What we can learn from Cecile Chaminade's Intermezzo, from Album des enfants (Op. 123, No. 2)
French composer and pianist Cecile Chaminade (1857 - 1944) earned an international reputation and was an important role model for young women of her time. Despite the fact that her father prohibited her from pursuing a formal education in music, she found great success in both composing and performance. Her piano compositions were especially popular in her lifetime. She gained international prestige by performing these works on tours of Europe and later America. She was especially admired by Queen Victoria, who frequently invited her to perform at Windsor Castle. Across the ocean, hundreds of "Chaminade clubs," consisting of admirers and female amateur musicians were formed around America. Chaminade amplified her renown by publishing the majority of her works. But she was in high demand as a pianist (especially with the success of her Concertstuck for piano and orchestra in 1888). In 1913, she was the first female composer to be awarded the Legion d'Honneur. Her fame dwindled after the first World War (during which she put her musical career on hold to serve as a nurse), but fortunately interest in her life and music has had a revival in recent decades.
Chaminade's Intermezzo from her Album des enfants (Op. 123, No. 2, 1906) is a great example of the pedagogical usefulness of this suite. The pieces are short, melodic, and very accessible. Not only do they contain a wealth of material suitable for in-class examples and for analysis, but many of the melodies can be excerpted for short sight-singing exercises and/or can be easily adapted for shorter melodic dictations.
This piece features some great examples of applied chords, including secondary leading-tone chords (for example, measures 18 and 20).
Both a prominent bVII and a V4-3/IV appear in measure 30. The resolution of the V4-3/IV (to an eventual ii6 rather than a IV) is an opportunity for discussion on the predominant function.
A V7/bII resolves to the Neapolitan in measure 24, below.
Ornamentation is abundant in this piece, and includes passing and neighbor tones, pedal points, and appoggiaturas. Accented, unaccented, chromatic and diatonic varieties appear, as in the unaccented chromatic passing tone in measure 7, the unaccented chromatic lower neighbor in measure 18 (see above). In measure 31 (above), an upward-resolving suspension (7 - 8) works in tandem with the G-sharp APT. A few appoggiaturas also appear, including the downbeat of measure 20 (above, decorating an applied leading-tone chord).
This piece contains both half cadences and authentic cadences, as well as three examples of the cadential 6/4. One example is visible in above, in measure 17. The A section consists of a repeated (progressive) period, in which the antecedent phrase ends on a HC and the consequent is a PAC in the dominant.
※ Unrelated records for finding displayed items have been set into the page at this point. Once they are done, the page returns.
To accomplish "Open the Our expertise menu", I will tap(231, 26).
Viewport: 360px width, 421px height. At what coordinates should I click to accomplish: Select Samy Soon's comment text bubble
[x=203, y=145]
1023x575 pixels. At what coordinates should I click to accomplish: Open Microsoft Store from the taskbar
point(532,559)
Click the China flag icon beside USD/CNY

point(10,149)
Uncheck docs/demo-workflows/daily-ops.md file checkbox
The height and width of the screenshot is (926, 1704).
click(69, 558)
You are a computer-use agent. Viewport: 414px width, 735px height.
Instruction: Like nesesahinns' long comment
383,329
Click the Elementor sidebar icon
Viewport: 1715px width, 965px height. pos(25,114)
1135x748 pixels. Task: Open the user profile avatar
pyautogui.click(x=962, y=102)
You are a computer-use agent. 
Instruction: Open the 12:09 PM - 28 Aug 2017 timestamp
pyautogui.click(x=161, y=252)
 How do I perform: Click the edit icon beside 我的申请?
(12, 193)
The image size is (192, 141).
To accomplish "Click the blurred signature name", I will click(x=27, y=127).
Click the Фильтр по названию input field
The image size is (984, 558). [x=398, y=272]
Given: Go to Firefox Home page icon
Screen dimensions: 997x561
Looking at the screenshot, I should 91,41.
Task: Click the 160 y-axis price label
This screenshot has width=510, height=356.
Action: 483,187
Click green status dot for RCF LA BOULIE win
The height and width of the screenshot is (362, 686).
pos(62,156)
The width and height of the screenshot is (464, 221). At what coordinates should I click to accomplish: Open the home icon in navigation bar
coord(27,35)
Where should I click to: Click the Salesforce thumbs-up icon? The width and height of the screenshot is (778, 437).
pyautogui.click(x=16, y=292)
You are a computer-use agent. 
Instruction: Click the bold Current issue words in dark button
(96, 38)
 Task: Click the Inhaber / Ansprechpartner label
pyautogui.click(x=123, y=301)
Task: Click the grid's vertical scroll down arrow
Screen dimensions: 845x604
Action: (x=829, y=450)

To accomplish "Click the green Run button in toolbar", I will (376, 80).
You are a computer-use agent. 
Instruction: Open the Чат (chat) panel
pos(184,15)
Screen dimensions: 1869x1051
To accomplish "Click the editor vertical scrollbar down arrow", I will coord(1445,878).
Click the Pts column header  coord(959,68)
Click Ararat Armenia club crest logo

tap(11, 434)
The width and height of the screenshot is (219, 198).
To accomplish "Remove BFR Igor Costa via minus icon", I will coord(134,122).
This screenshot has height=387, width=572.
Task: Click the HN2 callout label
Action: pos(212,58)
Voice exchange occurs in measure 21, with a passing 6/4 chord. This is a great example of the Passing 6/4 expanding the tonic, as well as the voice exchange typical of this gesture.
This intermezzo features a good number of seventh chords of various qualities (major-minor, and fully and half diminished), and in different inversions. The texture and length of the piece make it great for analysis. This piece provides a good opportunity identify seventh chords based on quality, in a practical musical context.